─── Exercise materials ───
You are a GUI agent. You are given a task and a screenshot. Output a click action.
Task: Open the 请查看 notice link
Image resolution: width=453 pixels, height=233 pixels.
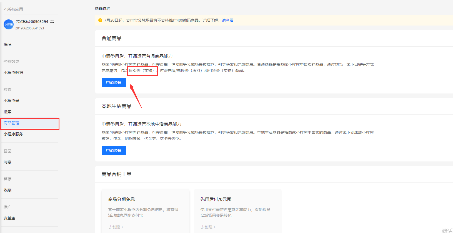pos(227,20)
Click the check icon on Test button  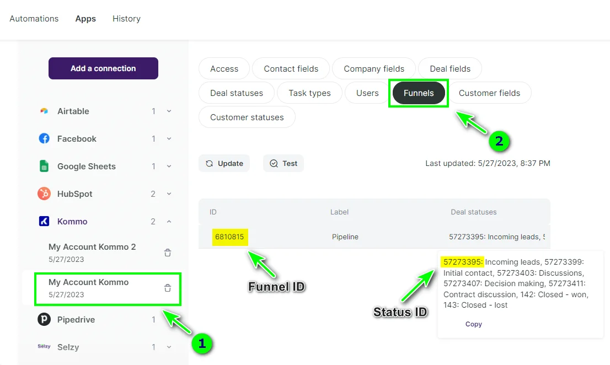tap(273, 163)
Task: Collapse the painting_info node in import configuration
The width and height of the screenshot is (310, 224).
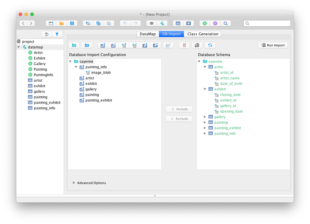Action: tap(76, 67)
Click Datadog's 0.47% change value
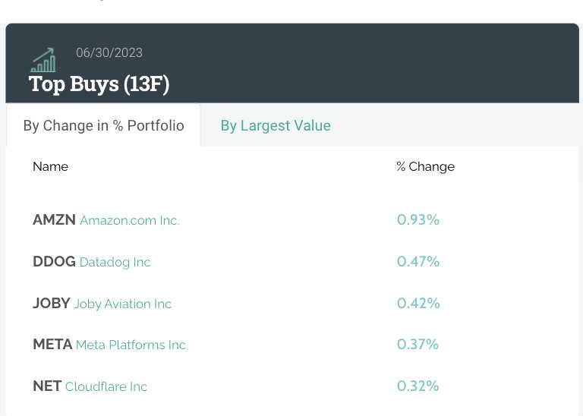The height and width of the screenshot is (416, 583). tap(418, 262)
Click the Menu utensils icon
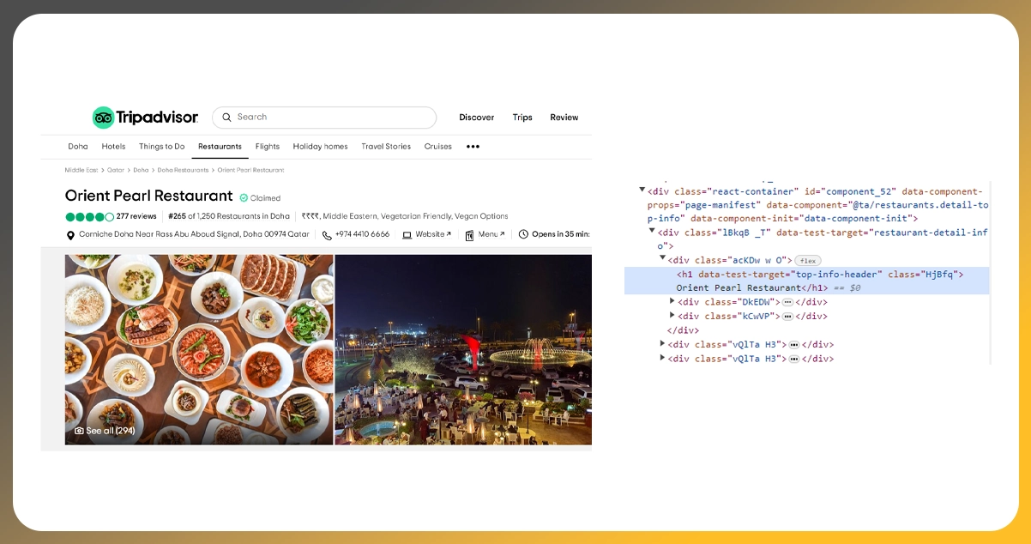 tap(469, 235)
───
Stated problem :: Rewrite the entries from the line containing "Task: Collapse the" through the end of the entries, replacing "Click" with "Tap" and keeping everything else the same. Leave out the pictures.

The output ::
Task: Collapse the painting_info node in import configuration
The width and height of the screenshot is (310, 224).
Action: tap(76, 67)
Tap Datadog's 0.47% change value
The height and width of the screenshot is (416, 583). tap(418, 262)
Tap the Menu utensils icon
 tap(469, 235)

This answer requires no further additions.